International war crimes prosecutors said on Monday that Kosovo’s former President Hashim Thaci controlled ethnic Albanian guerrillas and should be convicted of war crimes and sentenced to 45 years in prison.
Mr Thaci and three other ex-Kosovo Liberation Army commanders are charged with persecution, murder, torture and forced disappearances of people during and shortly after the 1998-99 uprising that eventually brought independence for the Albanian majority region from Serbia.
Prosecutor Kimberly West told the court in The Hague that “the accused committed crimes against their perceived opponents to take control over Kosovo”.
She added that in 1998 and 1999, more than 100 political opponents and perceived collaborators with Serbian security forces were killed, and hundreds were abused in and around 50 detention camps run by the KLA.

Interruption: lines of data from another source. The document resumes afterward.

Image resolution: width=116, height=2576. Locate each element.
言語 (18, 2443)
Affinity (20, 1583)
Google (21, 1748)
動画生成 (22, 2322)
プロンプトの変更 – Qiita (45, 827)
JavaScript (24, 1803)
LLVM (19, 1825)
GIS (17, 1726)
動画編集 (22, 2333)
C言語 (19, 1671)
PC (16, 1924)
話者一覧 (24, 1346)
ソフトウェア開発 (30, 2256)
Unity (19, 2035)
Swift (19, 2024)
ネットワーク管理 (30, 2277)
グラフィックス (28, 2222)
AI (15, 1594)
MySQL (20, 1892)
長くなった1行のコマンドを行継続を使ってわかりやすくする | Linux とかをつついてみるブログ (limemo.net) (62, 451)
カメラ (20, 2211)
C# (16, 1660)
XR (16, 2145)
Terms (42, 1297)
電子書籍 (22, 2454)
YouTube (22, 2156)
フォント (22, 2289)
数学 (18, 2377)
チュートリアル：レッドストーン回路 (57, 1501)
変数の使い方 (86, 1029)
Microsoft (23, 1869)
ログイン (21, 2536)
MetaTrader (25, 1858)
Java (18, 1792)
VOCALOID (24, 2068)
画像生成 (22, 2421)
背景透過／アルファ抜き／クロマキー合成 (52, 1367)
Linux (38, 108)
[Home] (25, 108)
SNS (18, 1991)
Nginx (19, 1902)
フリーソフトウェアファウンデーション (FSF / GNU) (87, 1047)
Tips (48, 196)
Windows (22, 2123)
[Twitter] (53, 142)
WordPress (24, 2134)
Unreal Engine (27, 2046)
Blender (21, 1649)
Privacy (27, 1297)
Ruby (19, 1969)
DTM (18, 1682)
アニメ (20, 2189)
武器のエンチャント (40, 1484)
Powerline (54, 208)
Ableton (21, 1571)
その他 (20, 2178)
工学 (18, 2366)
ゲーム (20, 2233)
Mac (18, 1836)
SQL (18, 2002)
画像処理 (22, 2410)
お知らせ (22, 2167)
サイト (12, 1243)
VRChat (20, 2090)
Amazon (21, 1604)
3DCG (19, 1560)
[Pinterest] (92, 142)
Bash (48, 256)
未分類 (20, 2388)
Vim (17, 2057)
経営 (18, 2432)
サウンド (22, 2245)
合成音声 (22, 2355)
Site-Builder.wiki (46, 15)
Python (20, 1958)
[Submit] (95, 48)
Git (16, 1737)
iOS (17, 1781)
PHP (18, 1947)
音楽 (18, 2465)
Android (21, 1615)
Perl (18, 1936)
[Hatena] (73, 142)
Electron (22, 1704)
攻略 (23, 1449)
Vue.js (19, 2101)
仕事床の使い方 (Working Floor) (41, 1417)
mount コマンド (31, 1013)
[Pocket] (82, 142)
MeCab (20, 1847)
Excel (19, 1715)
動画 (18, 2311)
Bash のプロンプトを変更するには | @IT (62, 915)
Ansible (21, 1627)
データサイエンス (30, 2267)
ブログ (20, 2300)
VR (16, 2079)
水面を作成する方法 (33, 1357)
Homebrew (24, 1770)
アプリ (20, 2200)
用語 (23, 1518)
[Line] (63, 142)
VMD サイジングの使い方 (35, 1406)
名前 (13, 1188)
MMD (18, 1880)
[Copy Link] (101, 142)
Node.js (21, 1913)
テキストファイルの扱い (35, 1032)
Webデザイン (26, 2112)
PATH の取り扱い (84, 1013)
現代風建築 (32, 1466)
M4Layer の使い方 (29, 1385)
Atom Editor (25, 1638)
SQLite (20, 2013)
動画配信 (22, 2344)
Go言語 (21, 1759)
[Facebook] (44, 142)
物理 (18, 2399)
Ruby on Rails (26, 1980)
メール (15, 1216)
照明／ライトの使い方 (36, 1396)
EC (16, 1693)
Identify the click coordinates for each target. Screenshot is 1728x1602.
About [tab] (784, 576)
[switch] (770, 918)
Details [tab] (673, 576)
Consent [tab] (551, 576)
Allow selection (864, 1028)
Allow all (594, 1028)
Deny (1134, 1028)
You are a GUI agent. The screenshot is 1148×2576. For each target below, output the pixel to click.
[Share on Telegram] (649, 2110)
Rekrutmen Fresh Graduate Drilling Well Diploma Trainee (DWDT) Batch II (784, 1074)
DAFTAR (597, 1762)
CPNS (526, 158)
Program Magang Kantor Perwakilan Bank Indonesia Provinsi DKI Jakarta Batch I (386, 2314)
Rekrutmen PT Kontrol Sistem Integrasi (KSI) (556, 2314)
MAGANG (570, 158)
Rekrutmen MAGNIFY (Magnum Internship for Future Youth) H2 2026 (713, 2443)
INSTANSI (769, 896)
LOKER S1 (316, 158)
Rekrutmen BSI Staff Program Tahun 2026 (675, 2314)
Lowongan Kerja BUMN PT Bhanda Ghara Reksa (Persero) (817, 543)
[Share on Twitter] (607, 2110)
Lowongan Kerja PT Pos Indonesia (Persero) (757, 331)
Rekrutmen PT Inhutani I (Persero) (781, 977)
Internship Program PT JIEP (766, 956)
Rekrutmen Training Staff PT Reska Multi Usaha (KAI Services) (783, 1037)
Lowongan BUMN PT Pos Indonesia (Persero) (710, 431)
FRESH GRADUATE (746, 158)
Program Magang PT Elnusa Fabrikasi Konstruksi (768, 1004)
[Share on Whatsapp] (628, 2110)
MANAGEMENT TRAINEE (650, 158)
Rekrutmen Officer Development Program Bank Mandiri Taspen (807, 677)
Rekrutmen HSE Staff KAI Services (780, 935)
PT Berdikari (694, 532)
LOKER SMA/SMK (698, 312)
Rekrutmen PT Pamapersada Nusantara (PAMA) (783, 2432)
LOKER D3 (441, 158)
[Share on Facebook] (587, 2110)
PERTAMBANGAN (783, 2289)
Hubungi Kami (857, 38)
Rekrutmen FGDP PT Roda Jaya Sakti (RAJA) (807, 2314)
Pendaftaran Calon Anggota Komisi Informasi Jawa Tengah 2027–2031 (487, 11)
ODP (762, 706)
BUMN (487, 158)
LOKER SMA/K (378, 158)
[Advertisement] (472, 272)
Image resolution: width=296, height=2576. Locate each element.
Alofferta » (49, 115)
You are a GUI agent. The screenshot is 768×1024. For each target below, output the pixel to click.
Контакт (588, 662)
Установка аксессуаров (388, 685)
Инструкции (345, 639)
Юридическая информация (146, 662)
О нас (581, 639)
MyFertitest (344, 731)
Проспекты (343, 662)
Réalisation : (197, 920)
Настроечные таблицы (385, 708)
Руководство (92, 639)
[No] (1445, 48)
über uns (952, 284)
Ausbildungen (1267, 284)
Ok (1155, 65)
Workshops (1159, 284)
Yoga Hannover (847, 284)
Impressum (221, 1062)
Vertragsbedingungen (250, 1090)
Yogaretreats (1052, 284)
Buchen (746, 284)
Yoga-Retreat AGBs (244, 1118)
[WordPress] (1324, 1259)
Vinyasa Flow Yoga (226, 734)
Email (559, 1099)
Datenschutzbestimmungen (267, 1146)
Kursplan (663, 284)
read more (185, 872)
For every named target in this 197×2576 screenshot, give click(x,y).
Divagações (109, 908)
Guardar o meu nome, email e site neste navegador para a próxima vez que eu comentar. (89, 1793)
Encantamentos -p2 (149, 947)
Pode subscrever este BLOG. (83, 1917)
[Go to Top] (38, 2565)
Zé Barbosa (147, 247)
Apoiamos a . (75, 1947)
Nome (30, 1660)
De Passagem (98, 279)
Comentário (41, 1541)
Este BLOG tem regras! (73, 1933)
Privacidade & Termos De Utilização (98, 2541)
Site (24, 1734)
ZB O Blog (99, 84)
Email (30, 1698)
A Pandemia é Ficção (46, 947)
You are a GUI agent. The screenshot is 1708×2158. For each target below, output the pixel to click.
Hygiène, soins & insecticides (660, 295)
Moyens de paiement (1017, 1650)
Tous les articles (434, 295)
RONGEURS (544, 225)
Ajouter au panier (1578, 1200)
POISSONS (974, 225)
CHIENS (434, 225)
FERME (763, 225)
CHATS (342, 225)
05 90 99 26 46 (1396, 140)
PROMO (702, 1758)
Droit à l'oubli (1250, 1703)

“This case is about the four accused’s goal to gain and exercise control over all of Kosovo,’’ Ms West said near the end of a nearly three-year trial at the special Kosovo war crimes court in The Hague.
Mr Thaci, 57, who served as prime minister, foreign minister and president of independent Kosovo between 2008 and 2020, and his co-accused denied all the charges.
Lawyers for Mr Thaci, expected to give their closing statements on Wednesday, earlier argued that Mr Thaci had no real authority over the KLA and its military commanders during the uprising and its aftermath.
Prosecutors say Mr Thaci and other KLA leaders waged a violent campaign targeting political opponents, as well as minority ethnic Serbs and Roma, to gain full control of Kosovo.
Most victims of persecution were members of Kosovo’s 90 per cent ethnic Albanian majority, the prosecution said.
The Kosovo Specialist Chambers, staffed by international judges and lawyers, was set up in 2015 to handle war crimes cases under Kosovo law against ex-KLA guerrillas.
Many Kosovars see the tribunal as biased against the KLA and its leaders as heroes who liberated Kosovo from repressive Serbian rule.